There are several issues to eventually unpack, such as how to reconcile the U.S. UMC and whether or not it will lovingly include its LGBT members and clergy within its community. Very briefly, though, I want to consider another ethical dilemma the UMC faces: how to be Christ’s universal church when the majority of half its members oppose changes taking place in U.S. culture. “In this case,” says Mercer University ethicist David Gushee, “culture looks more like the gospel than churches do” (Changing Our Minds, https://www.youtube.com/watch?v=7oO81hxbmGM). One delegate from Mozambique said the Traditional Plan “is what God Wants in the church in this world” (https://www.christianitytoday.com/news/2019/february/united-methodist-lgbt-vote-conference-plan.html). Is it? More important here, is it what U.S. Methodists believe?

Gushee, whose book Changing Our Minds gives his account of changing his mind about the inclusion of LGBT persons in the church, notes that he is, “convinced this is not a sexual ethics issue, but it’s about human dignity” (YouTube). He goes on to pose three questions for which I propose the UMC hold itself—locally and globally—accountable. Who counts as equal? Who counts as having dignity? And at a level fundamental to the gospel—Who counts as included within the reach of the good news that God loves human beings in Jesus Christ? After all, he reminds us, sexuality is but a “tertiary concern” compared to issues of the sacredness of life and human dignity.

After nearly 250 years, the Methodist Church has accomplished one of the greatest missionary feats in history—preaching Jesus the Christ throughout the world and adding over 6 million souls to its count. Problem is, in many of these areas, it is not even safe to be “out” as a LGBT Christian. And, the UMC usually holds a mainline, moderate stance on most issues in U.S. culture. In February, the conservative global element nudged the church in a direction against itself. At least I hope that is the case—for herein lies its denominational ethical dilemma. What is the Methodist Church today?
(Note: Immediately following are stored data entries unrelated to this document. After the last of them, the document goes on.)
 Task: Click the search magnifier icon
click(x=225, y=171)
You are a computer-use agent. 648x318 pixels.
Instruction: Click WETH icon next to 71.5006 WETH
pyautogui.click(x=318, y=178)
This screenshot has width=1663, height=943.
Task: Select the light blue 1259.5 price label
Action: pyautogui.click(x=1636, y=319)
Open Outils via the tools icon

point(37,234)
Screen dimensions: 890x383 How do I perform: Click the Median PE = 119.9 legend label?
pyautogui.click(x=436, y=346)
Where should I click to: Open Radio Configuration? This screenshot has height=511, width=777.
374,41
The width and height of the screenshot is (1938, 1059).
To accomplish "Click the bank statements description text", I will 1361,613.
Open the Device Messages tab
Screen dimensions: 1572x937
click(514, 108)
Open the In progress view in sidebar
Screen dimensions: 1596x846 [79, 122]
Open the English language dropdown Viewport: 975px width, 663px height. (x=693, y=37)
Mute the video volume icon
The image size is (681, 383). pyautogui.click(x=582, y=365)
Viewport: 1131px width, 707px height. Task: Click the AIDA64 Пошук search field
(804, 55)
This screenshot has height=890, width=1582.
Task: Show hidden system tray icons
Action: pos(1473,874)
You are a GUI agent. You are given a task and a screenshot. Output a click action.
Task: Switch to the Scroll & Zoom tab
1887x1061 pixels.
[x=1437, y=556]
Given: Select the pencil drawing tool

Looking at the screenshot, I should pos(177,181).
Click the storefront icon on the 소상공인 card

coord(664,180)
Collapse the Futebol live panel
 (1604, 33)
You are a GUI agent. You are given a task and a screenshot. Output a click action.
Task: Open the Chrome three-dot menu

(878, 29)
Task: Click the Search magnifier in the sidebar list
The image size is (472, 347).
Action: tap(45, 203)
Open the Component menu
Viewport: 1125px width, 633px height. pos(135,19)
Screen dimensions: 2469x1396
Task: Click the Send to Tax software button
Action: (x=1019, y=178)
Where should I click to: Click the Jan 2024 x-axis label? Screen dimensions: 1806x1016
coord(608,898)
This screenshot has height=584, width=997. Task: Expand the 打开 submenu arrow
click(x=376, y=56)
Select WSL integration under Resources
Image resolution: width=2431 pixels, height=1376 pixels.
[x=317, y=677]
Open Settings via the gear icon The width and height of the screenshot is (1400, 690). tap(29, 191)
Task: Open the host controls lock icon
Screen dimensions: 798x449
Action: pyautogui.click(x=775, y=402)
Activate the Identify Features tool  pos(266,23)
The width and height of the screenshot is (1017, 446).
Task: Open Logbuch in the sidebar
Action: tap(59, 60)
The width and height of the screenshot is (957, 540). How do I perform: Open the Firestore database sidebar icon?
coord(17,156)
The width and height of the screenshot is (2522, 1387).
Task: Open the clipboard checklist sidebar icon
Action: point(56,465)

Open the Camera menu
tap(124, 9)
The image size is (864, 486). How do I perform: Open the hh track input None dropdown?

I’ll turn once more to Gushee, who argues if we aren’t in solidarity, we’re part of the oppression. He notes profoundly, “this solidarity will be costly” (YouTube). It will indeed. If the UMC—as a microcosm of the greater church—does not actively seek to recover the broader narratives laid out by Gushee—the Kingdom of God, justice, the example of Jesus, love of neighbor, the Golden Rule, and compassion for those who suffer—then it admits its own ugly complicity in rejecting human dignity. It will have nearly literally have gained the whole world but forfeited its soul (Mk. 8:36). Now is its chance to do both.